O processo de decisão estratégico, todavia, tende a ser sempre rodeado por estas incertezas. Depois do referendo, as sociedades e os líderes europeus deixaram de ter o luxo de ir para intervalo. Temos de compreender o que aconteceu e tomar as primeiras opções.

Que nos mostra o resultado do referendo no Reino Unido?

Sobretudo duas coisas. O país vive do comércio internacional, mas as consequências da Grande Recessão de 2007-2009, a evolução da globalização, o fraco crescimento económico e a queda da produtividade minaram a confiança da maioria da população em relação aos partidos políticos tradicionais.

A guerra civil na Síria e a fragmentação do Médio Oriente transformaram a imigração na questão central do referendo. A identidade nacional e cultural ganhou à economia, às finanças e ao comércio As consequências a nível interno e externo dependerão muito do que vai acontecer em Londres, Bruxelas e Washington nas próximas semanas e meses.

Dito isto, temos de considerar seriamente a possibilidade de a Escócia poder ter a possibilidade de se tornar um país independente na próxima década. Se isso acontecer, a Inglaterra terá pela primeira vez em séculos um país independente na sua fronteira norte.

A estabilidade da Europa tem sido um dos pilares da política externa de Londres. O paradoxo de 23 de junho é que a opção pela separação política de Bruxelas tornará esta estabilidade ainda mais importante para os decisores ingleses. O resultado do referendo enfraquece o eixo europeu mais cético em relação à Rússia na NATO — Londres, Suécia, Polónia e países bálticos — e mais determinado na defesa da ordem europeia de 1989-1991.

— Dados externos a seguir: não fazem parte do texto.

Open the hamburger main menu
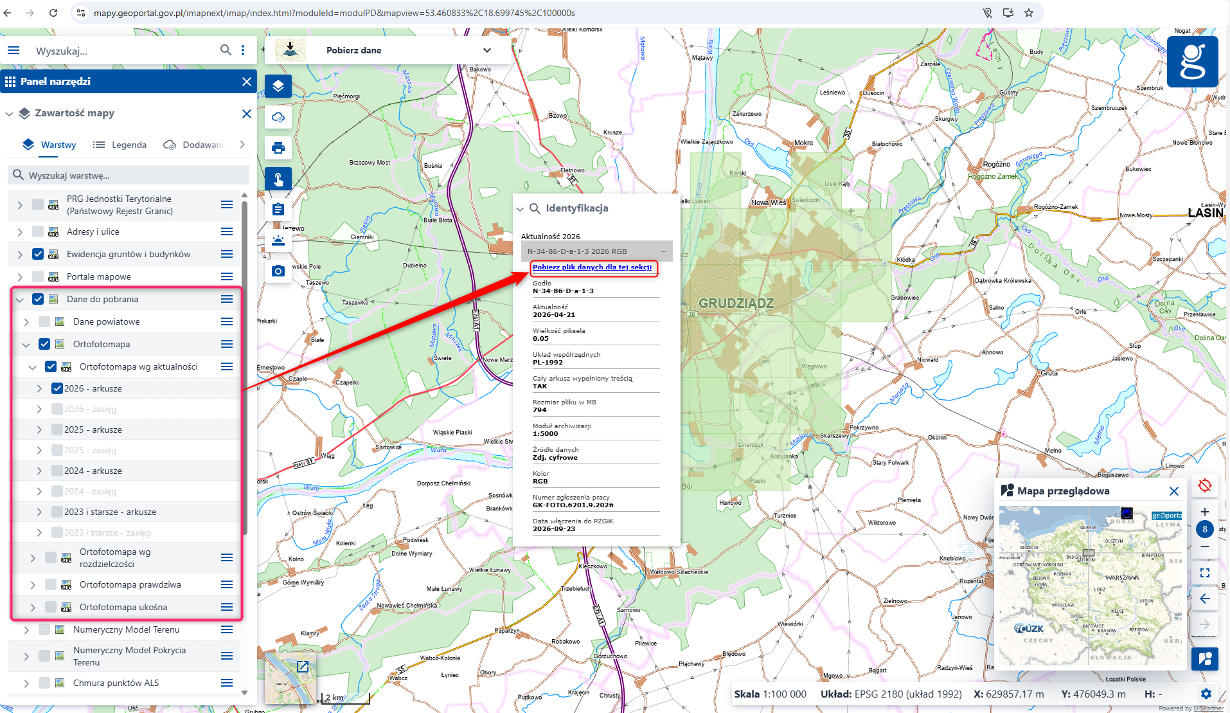This screenshot has height=713, width=1230. point(13,50)
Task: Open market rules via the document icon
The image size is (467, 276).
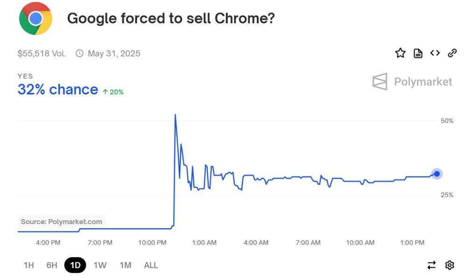Action: click(417, 53)
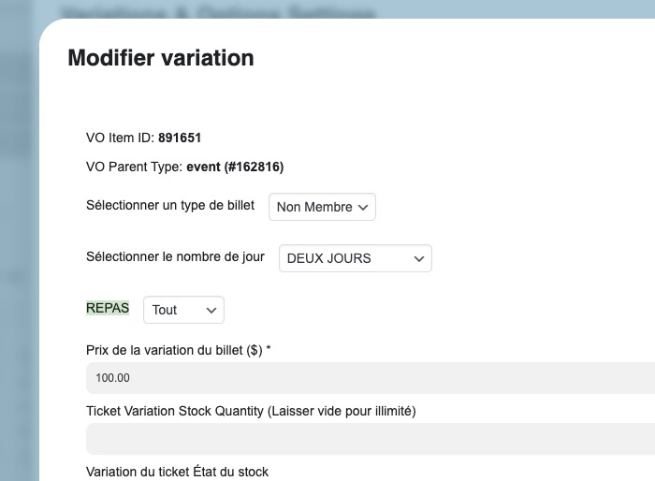Click the 'Modifier variation' dialog heading
Screen dimensions: 655x481
click(x=161, y=58)
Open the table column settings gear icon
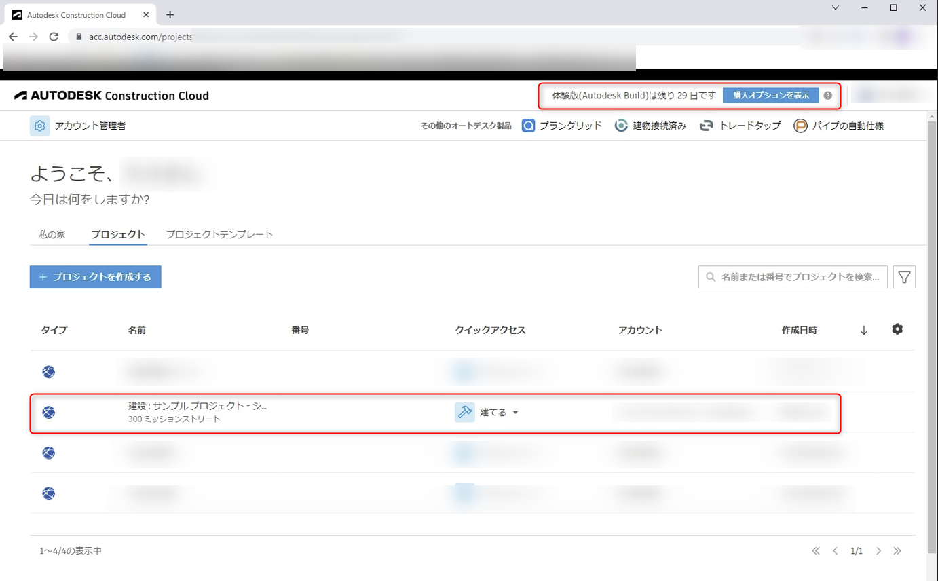 (x=897, y=329)
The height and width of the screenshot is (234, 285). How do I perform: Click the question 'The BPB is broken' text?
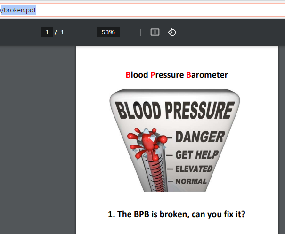tap(176, 214)
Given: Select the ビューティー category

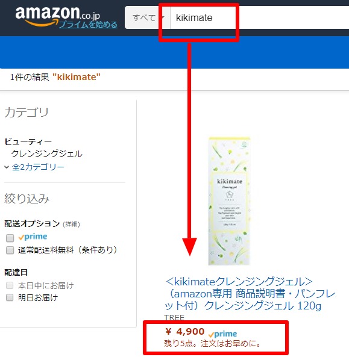Looking at the screenshot, I should (28, 141).
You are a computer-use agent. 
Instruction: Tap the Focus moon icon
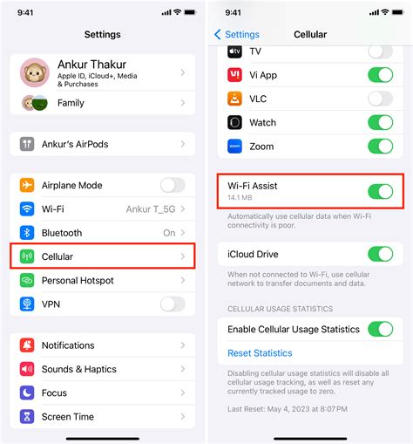tap(27, 393)
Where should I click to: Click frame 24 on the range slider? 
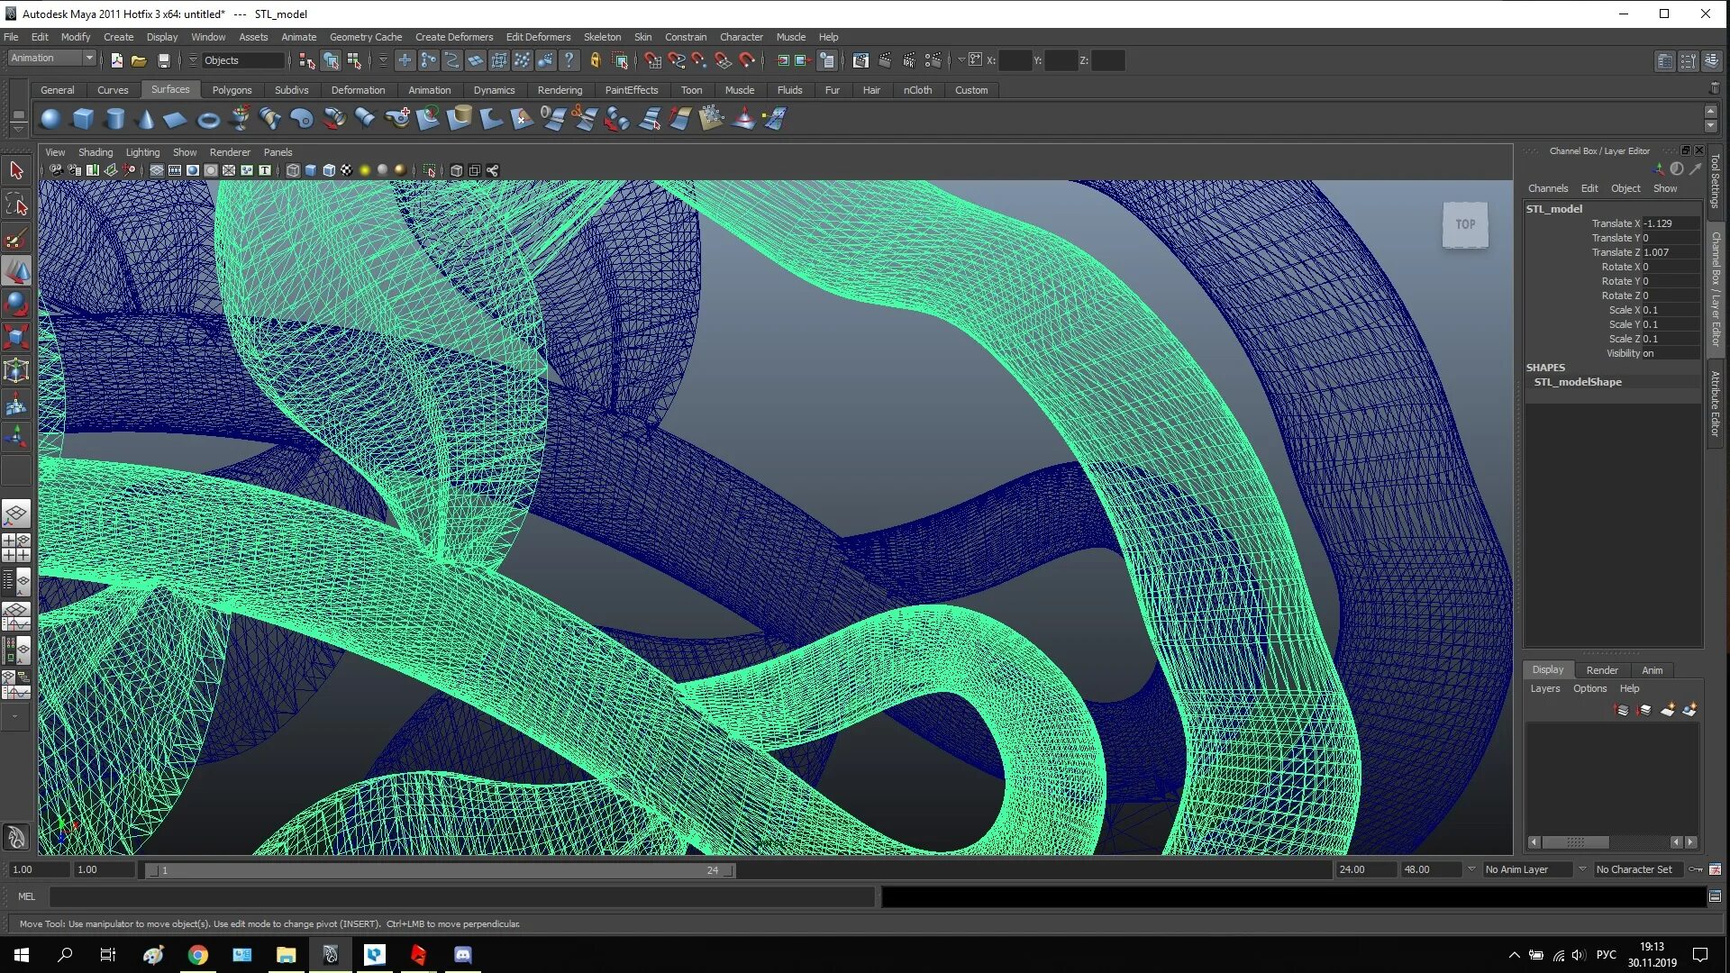point(712,870)
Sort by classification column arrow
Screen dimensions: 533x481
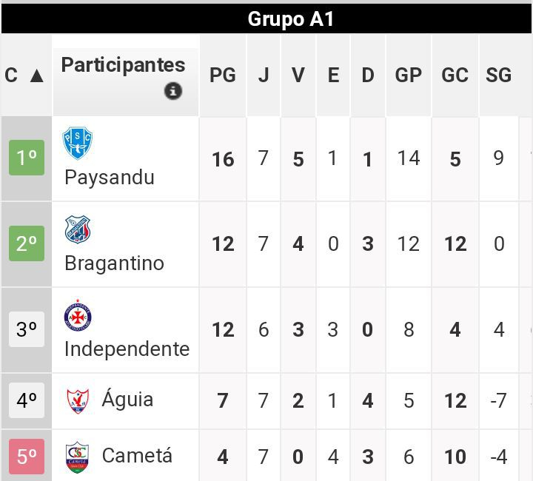[37, 75]
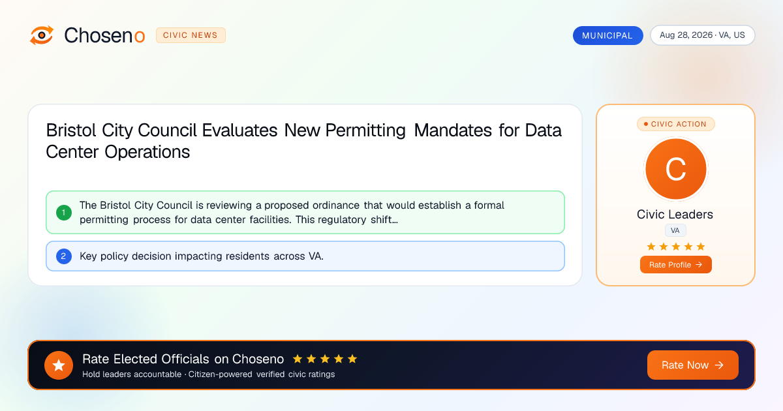
Task: Open the Civic Leaders profile name
Action: click(675, 215)

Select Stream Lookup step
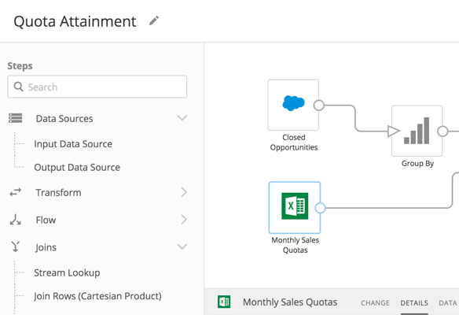67,272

Ao nível económico, fiscal e orçamental, Berlim perde um aliado crucial nos debates europeus. O futuro da Parceria Transatlântica de Comércio e Investimento (TTIP) ficará ainda mais em dúvida.

O 23 de junho não é um fenómeno meramente inglês mas sim um sinal do crescente ceticismo das sociedades europeias em relação à UE. Estamos literalmente presentes na criação de novas regras para a ordem europeia.

É urgente pensar nas consequências de tudo isto para Portugal.